▶ ASSIGNED TASK
Find and return every line of the data that contains the word "dimensions".

[Dataset items]
☆ ☆ ☆
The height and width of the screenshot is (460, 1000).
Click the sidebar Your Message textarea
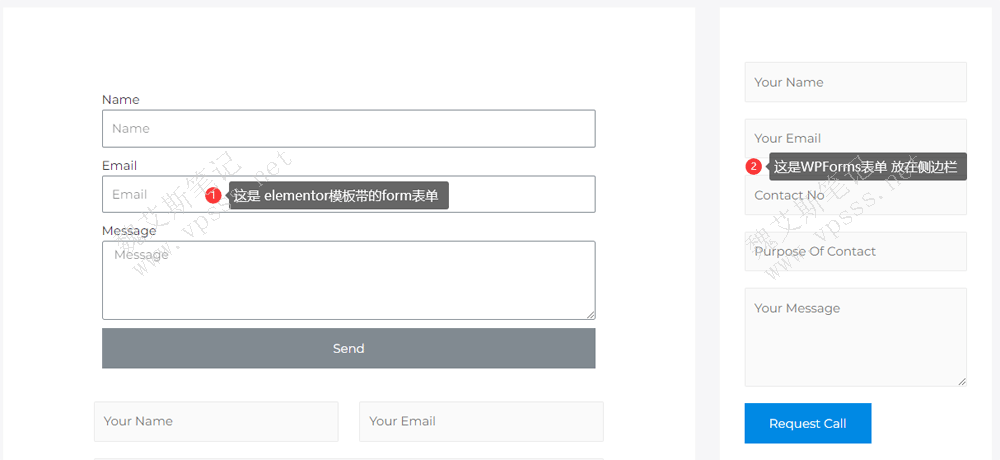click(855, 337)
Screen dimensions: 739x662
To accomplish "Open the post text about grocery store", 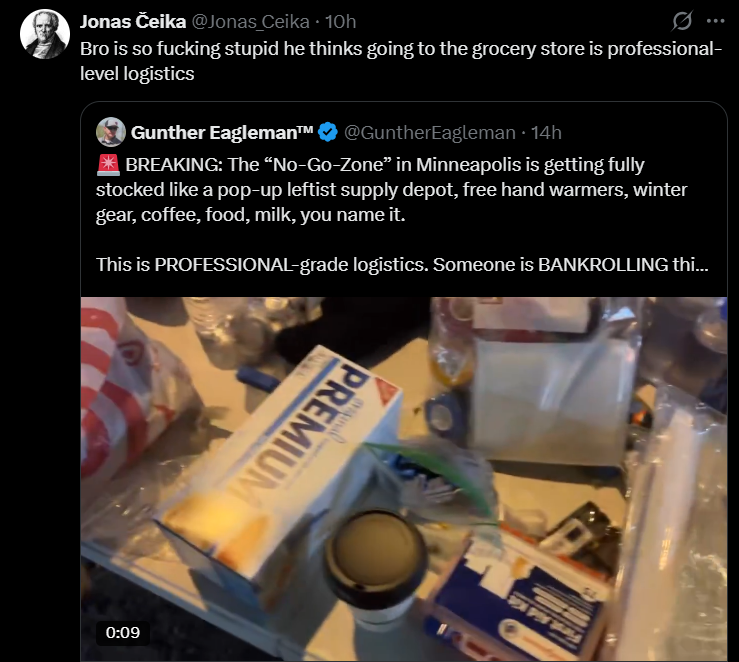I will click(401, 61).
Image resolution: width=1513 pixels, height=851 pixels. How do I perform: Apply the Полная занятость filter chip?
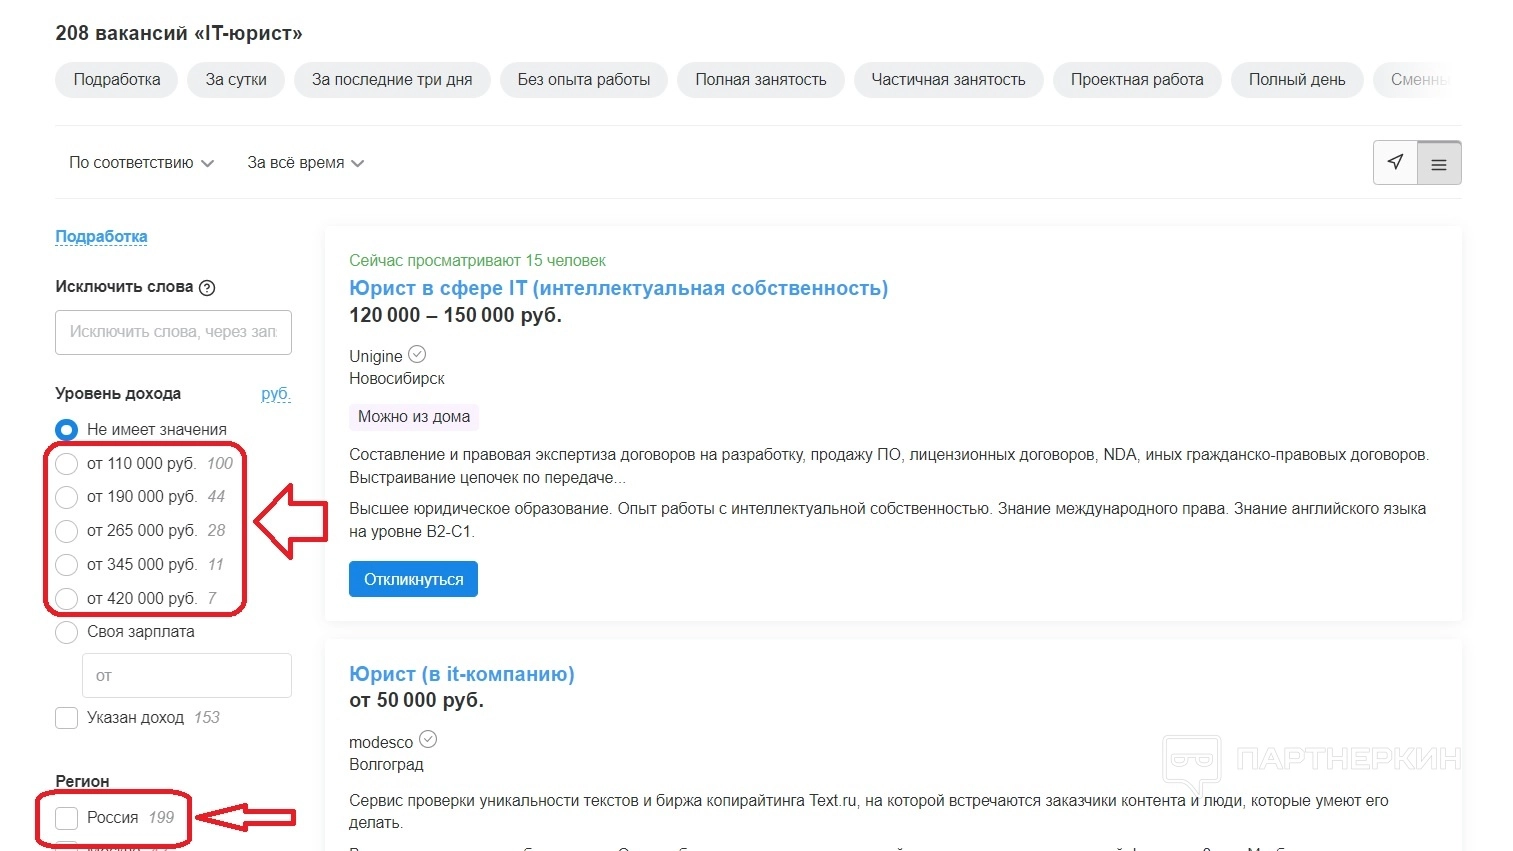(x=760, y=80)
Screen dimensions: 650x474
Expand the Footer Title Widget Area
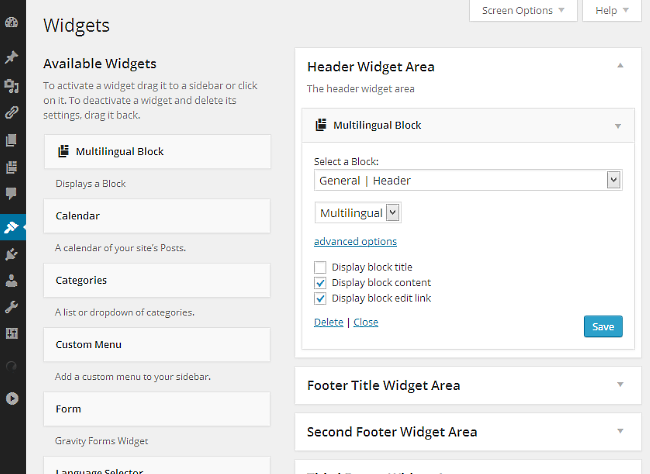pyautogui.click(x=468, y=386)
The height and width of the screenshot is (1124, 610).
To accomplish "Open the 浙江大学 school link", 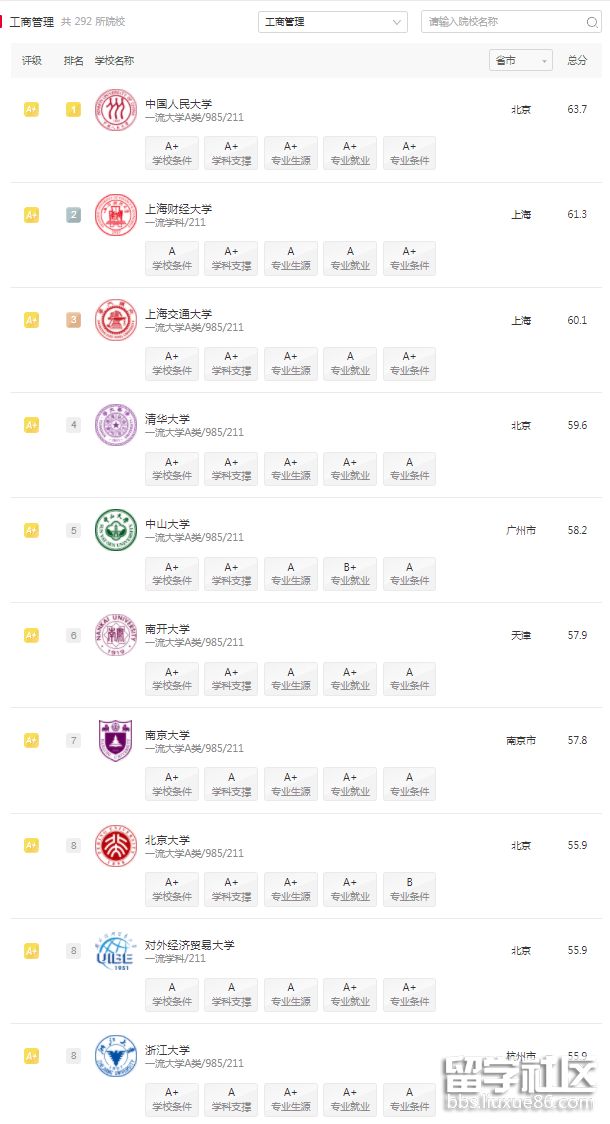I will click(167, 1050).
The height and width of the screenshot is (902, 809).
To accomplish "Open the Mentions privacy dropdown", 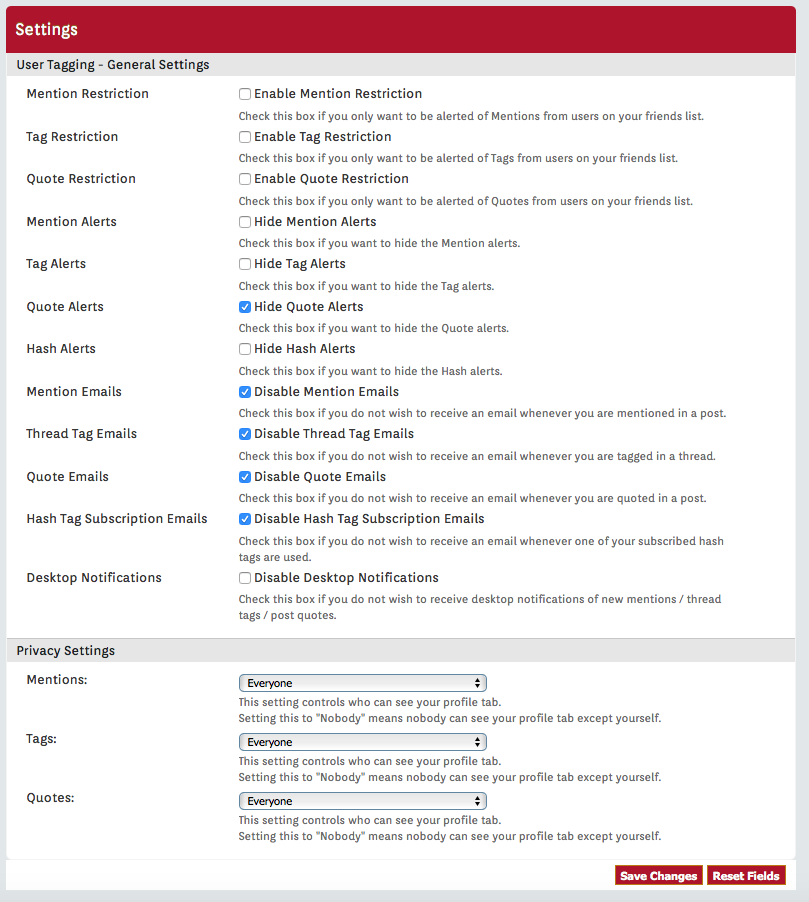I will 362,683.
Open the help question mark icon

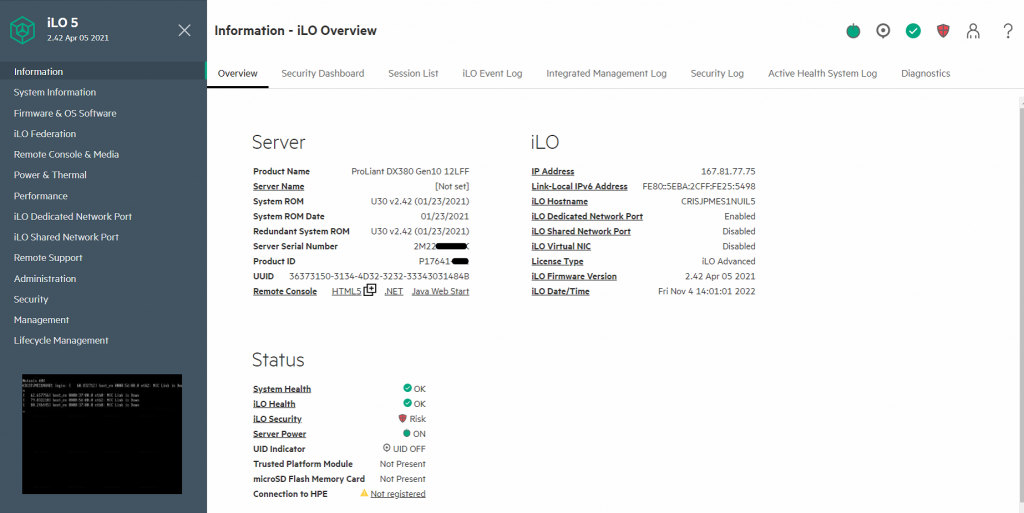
☆ ☆ ☆
▶ ANSWER SECTION
Screen dimensions: 739x662
Screen dimensions: 650x474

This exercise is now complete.